Is Single-stage Prosthetic Reconstruction Cost Effective?

A Cost-Utility Analysis for the Use of Direct-to-Implant Breast Reconstruction Relative to Expander-Implant Reconstruction in Postmastectomy Patients

Naveen M. Krishnan, M.D., M.Phil.; John P. Fischer, M.D.; Marten N. Basta, B.S.; Maurice Y. Nahabedian, M.D.

Disclosures

Plast Reconstr Surg. 2016;138(3):537-547. 

In This Article

Abstract and Introduction

Abstract

Background: Prosthetic breast reconstruction is most commonly performed using the two-stage (expander-implant) technique. However, with the advent of skin-sparing mastectomy and the use of acellular dermal matrices, one-stage prosthetic reconstruction has become more feasible. Prior studies have suggested that one-stage reconstruction has economic advantages relative to two-stage reconstruction despite a higher revision rate. This is the first cost-utility analysis to compare the cost and quality of life of both procedures to guide patient care.

Methods: A comprehensive literature review was conducted using the MEDLINE, EMBASE, and Cochrane databases to include studies directly comparing matched patient cohorts undergoing single-stage or staged prosthetic reconstruction. Six studies were selected examining 791 direct-to-implant reconstructions and 1142 expander-implant reconstructions. Costs were derived adopting both patient and third-party payer perspectives. Utilities were derived by surveying an expert panel. Probabilities of clinically relevant complications were combined with cost and utility estimates to fit into a decision tree analysis.

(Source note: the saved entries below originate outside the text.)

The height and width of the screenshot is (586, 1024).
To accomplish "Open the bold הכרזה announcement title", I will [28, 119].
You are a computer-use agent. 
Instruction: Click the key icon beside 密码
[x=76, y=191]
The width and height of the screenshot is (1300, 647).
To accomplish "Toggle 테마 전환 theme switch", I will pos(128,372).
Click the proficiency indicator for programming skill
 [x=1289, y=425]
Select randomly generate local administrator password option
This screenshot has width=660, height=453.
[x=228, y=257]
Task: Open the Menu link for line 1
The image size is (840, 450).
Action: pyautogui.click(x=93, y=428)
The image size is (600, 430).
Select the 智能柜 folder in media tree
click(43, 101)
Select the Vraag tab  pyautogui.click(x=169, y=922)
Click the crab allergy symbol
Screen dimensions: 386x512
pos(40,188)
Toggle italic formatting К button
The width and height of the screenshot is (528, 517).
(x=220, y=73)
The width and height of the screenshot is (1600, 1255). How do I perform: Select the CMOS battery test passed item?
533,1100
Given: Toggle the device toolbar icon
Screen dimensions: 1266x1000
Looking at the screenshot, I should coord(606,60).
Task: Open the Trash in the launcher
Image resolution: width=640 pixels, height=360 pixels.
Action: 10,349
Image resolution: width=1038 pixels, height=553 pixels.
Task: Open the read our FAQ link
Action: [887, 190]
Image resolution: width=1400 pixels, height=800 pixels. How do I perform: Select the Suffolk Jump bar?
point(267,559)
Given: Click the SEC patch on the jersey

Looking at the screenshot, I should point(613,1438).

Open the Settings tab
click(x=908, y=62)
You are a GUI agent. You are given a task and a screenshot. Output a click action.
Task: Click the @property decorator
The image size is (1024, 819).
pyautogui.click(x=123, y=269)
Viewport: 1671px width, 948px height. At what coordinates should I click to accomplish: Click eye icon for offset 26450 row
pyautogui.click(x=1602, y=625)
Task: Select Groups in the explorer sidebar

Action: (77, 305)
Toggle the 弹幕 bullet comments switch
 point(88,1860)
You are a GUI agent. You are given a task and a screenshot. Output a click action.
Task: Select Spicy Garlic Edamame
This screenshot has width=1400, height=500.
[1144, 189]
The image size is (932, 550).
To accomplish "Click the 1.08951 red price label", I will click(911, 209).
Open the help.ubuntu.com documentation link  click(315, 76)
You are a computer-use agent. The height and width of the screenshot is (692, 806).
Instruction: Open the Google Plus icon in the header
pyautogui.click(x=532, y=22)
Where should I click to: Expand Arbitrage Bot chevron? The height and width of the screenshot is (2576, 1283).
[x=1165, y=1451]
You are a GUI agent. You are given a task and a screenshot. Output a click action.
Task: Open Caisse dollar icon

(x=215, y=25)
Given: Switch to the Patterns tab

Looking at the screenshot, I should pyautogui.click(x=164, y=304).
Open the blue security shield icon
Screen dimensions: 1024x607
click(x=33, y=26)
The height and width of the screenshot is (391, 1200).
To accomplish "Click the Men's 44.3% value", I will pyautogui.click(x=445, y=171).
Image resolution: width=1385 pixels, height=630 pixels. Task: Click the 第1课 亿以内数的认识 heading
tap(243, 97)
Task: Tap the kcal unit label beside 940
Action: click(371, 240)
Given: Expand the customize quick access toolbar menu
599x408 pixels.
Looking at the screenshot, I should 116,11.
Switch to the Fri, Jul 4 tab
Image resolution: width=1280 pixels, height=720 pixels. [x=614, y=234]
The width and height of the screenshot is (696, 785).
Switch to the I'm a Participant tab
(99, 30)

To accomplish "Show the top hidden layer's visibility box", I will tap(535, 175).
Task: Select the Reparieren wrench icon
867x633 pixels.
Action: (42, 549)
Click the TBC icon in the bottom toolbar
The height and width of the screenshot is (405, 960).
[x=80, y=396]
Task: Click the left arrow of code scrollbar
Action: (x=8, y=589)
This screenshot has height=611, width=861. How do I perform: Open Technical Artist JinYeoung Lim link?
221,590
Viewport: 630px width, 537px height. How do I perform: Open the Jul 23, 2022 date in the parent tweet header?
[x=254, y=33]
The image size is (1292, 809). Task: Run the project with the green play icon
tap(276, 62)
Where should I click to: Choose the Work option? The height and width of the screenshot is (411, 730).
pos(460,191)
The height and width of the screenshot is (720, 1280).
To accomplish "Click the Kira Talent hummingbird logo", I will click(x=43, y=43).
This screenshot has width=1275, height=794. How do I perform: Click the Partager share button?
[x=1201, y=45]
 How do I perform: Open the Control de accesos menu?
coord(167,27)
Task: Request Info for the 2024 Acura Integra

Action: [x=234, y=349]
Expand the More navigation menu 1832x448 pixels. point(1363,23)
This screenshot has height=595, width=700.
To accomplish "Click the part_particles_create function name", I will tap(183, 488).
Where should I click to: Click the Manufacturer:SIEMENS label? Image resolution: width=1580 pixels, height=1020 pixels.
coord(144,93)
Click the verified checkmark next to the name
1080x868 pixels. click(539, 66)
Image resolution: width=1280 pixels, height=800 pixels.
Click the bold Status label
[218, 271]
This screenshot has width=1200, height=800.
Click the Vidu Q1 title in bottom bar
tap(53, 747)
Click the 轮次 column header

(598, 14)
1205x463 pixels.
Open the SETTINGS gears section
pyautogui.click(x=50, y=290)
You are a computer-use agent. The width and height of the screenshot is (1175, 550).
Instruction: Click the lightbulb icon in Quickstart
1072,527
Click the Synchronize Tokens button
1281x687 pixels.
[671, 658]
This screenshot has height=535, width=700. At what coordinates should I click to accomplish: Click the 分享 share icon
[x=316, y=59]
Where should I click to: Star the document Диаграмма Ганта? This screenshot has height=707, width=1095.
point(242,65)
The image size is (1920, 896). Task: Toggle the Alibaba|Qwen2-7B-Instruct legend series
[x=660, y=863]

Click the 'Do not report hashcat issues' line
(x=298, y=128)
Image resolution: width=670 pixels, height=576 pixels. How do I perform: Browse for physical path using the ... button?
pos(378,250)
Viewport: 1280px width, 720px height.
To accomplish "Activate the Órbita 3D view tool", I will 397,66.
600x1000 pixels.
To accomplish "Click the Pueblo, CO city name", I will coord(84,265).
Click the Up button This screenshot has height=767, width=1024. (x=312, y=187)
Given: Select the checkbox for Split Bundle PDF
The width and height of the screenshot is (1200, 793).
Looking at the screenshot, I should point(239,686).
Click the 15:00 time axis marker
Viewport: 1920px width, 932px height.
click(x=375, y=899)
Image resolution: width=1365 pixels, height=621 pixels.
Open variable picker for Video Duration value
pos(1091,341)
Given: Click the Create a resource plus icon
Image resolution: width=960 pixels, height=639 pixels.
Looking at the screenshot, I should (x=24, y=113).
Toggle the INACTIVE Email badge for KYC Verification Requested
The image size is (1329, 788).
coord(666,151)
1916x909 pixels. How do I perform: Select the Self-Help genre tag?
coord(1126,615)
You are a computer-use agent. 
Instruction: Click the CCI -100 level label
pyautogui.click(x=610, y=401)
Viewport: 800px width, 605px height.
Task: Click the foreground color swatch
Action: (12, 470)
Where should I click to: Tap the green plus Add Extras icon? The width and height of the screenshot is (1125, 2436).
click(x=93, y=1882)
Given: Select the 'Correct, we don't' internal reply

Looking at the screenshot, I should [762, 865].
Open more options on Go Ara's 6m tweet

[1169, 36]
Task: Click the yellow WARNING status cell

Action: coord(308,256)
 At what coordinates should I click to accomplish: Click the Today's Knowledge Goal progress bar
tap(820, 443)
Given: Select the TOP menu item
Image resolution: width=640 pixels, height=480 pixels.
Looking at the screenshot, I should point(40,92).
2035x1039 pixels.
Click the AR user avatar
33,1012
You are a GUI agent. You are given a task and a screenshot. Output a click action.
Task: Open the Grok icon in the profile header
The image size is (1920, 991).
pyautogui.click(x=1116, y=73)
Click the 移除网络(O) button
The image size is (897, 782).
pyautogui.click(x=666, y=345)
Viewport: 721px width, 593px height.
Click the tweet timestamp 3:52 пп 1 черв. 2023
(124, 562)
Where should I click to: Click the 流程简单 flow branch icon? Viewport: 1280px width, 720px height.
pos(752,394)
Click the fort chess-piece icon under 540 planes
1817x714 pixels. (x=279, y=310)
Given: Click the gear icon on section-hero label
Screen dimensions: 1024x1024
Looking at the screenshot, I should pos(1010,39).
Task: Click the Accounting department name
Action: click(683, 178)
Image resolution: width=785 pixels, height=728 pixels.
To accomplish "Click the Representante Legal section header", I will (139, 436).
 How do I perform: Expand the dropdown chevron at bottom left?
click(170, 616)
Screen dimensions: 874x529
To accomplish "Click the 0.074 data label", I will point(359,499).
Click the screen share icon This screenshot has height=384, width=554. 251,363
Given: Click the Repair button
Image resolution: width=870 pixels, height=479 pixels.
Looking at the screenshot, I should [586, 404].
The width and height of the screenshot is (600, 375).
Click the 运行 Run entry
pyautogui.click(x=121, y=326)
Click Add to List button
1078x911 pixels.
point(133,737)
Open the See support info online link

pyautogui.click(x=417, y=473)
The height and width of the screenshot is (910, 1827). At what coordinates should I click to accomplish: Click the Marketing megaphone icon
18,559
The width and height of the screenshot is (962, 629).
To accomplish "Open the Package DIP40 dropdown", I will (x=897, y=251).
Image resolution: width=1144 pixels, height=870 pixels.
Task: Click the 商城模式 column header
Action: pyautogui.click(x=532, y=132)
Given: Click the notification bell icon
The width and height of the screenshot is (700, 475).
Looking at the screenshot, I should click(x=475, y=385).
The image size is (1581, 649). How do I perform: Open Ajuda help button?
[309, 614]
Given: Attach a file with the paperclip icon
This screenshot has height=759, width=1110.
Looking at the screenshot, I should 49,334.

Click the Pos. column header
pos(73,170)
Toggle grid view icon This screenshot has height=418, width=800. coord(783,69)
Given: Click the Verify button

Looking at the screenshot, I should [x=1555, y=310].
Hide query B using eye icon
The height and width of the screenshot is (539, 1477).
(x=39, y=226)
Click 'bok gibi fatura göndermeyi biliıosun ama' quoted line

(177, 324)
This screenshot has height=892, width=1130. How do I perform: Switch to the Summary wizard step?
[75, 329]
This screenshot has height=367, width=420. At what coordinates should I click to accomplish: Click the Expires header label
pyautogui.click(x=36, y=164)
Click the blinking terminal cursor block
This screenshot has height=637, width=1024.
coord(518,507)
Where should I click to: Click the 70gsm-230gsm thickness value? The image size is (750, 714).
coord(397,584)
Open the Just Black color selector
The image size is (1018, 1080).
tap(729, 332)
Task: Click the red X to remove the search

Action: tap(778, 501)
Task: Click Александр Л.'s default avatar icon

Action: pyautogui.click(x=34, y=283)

Results: The overall complication rate was 35 percent for single-stage reconstruction and 34 percent for expander-implant reconstruction. The authors' baseline analysis using Medicare reimbursement revealed a cost decrease of $525.25 and a clinical benefit of 0.89 quality-adjusted life-year when performing single-stage reconstructions, yielding a negative incremental cost-utility ratio. When using national billing, the incremental cost-utility further decreased, indicating that direct-to-implant breast reconstruction was the dominant strategy. Sensitivity analysis confirmed the robustness of the authors' conclusions.

Conclusions: Direct-to-implant breast reconstruction is the dominant strategy when used appropriately. Surgeons are encouraged to consider single-stage reconstruction when feasible in properly selected patients.

Introduction

Current statistics from the American Society of Plastic Surgeons demonstrate that two-stage expander-implant breast reconstruction is the most frequent modality in the setting of prosthetic breast reconstruction.[1] In the past decade, advancements in technology (e.g., acellular dermal matrix, prosthetic devices), improved mastectomy techniques, and greater clinical experience have enabled plastic surgeons to perform single-stage immediate breast reconstruction more predictably, reproducibly, and without significant complications.[2–4] Previous single-stage reconstructions were associated with a higher incidence of adverse events and reoperations because of mastectomy skin necrosis, device malposition, and asymmetry, all of which increased overall cost.[5–7]

A number of studies have looked at the cost or clinical outcomes for either method of reconstruction in isolated patient cohorts.[2–4] Few studies have compared the cost or clinical outcomes of single-stage reconstructions relative to expander-implant reconstruction in similar patient populations.[8–14] In a recent study from Boston, de Blacam et al. demonstrated that single-stage immediate prosthetic breast reconstruction using acellular dermal matrix reduced the number of postoperative clinic visits and reduced the need for a second procedure, both of which effectively reduced overall cost.[10] In another recent study, Susarla et al. compared the two reconstructive approaches in a single cohort and found a significant increase in revision operations in single-stage procedures relative to two-stage procedures and lower satisfaction with office and medical staff yet higher sexual satisfaction.[14] No study has truly evaluated the cost effectiveness of either technique using cost-utility analysis, the most rigorous type of comparative economic analysis, which compares the cost, outcomes, and quality of life for patients undergoing either method of reconstruction in terms applicable to patients, surgeons, hospital administrators, and health care policy makers.

Given that reported outcomes are mixed, it remains unclear whether one- or two-stage prosthetic reconstruction is the more cost-effective option. The purpose of this study was to conduct a cost-utility analysis that compared the cost, clinical outcomes, and quality of life associated with each reconstructive modality to guide reconstructive surgeons in providing cost-efficient care.